TEXTE DE RÉFÉRENCE:
----
Et dans ce sens, le film, qui compte, en tout cas dans sa promo, sur la rencontre des deux acteurs, ne repose pas sur eux. Le scénario fonctionne tout seul, il donne l’impression (fausse peut-être, je ne connais pas les coulisses du développement du film) de ne pas avoir été écrit pour eux, et qu’un autre tandem d’acteur (mettons, Wesley Snipes et Kurt Russell) aurait tout aussi bien pu le porter. Les acteurs, pour stars qu’ils soient, donnent l’impression d’être au service du récit, et non l’inverse.
Le film n’oublie cependant pas d’être un film d’action et d’être un film avec Schwarzenegger et Stallone. La fin, quand l’essentiel de l’intrigue est évacué, offre quelques biscuits pour fans (la mitrailleuse…). Interviennent alors les plans exotiques et les ralentis, mais c’est finalement tellement peu encombrant dans la construction du récit que ce remerciement envers les fans demeurent, au final, de bon aloi.
Bref, bon équilibre entre le pari commercial de rassembler ces deux têtes d’affiche et l’écriture d’un récit rapide et tordu, ça marche bien. On pourra reprocher que le tout dernier acte (les règlements de compte) est un brin rapide, mais il est le pendant de l’ouverture du film, et le sujet ayant été traité et le contrat rempli, ce ne sera donc qu’un péché véniel.
----
CONSIGNES DE L'EXERCICE:
(a) Relevez tous les noms d'acteurs mentionnés dans la critique de film ci-dessus.
(b) Poursuivez la critique de film ci-dessus en reprenant juste après sa dernière phrase.
Le matériel qui suit ne joue aucun rôle dans cet exercice.

DONNÉES FOURNIES:
----
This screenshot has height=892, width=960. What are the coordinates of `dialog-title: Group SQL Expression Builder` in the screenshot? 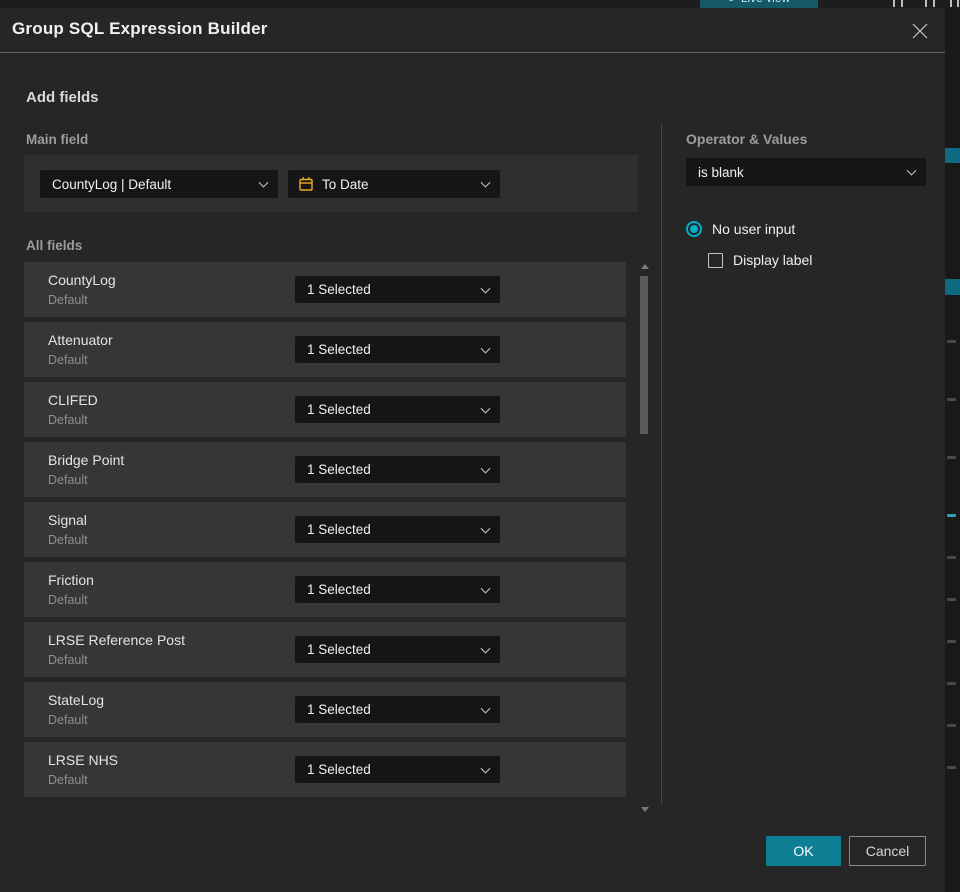 It's located at (140, 28).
----
LISTE DES RÉPONSES:
(a) Wesley Snipes, Kurt Russell, Schwarzenegger, Stallone

(b)
En plus d’être un bon gros divertissement sympathique et tordu, le film se paie le luxe d’avoir un discours qu’on qualifiera de « politico-social » pour faire vite : grosso modo, le métrage nous interroge sur le rôle, la fonction et l’utilité de tout système carcéral, en le confrontant au monde libéral, à la confiscation du rôle de l’État (et donc de la « violence légale », voir Max Weber) par la sphère du privé. La nature et l’emplacement même de la prison permette un discours sceptique sur l’application de la loi. Sans rentrer dans les détails (afin de ne spoiler personne), disons simplement que le film pose la question de la définition du criminel. Comme tout film d’évasion, bien sûr, mais en l’occurrence, le questionnement est ici totalement en prise avec son temps, quand on considère les raisons pour lesquelles les prisonniers sont incarcérés.
L’environnement de la prison est très intéressant. Les matons, sous couvert de protection d’identité, portent des masques qui les rendent anonymes. Vêtus d’uniformes noirs aux surfaces réfléchissantes, ils prennent des allures d’androïdes dans les politique-fictions présentant des régimes sécuritaires et paranoïaques (post 1984, quoi…). On glisse de la dénonciation du carcéral à celle du fascisme, sans d’ailleurs que ce soit particulièrement outré.

De même, l’un des personnages, musulmans, passe du statut de chef de gang dangereux à celui d’allié contraint. Le film en profite donc pour mettre en scène, au moment de sa mort, une exécution qui ressemble davantage à l’acharnement d’une milice bras armé d’un pouvoir concentrationnaire (ostensiblement occidental) contre un opposant supposé, qu’à une fusillade qui aurait mal tourné lors d’une évasion. Symboliquement, c’est la mise en scène d’une exécution sommaire d’un terroriste supposé par des pseudo SWAT à la botte d’un État policier. La scène, impitoyable, participe du portrait d’une organisation sociale autoritaire qui enferme ou abat sans autre forme de procès. Le prisonnier, abattu par le directeur, lui-même incarné par Caviezel, catholique pratiquant, voilà une scène qui ne manque pas de sel.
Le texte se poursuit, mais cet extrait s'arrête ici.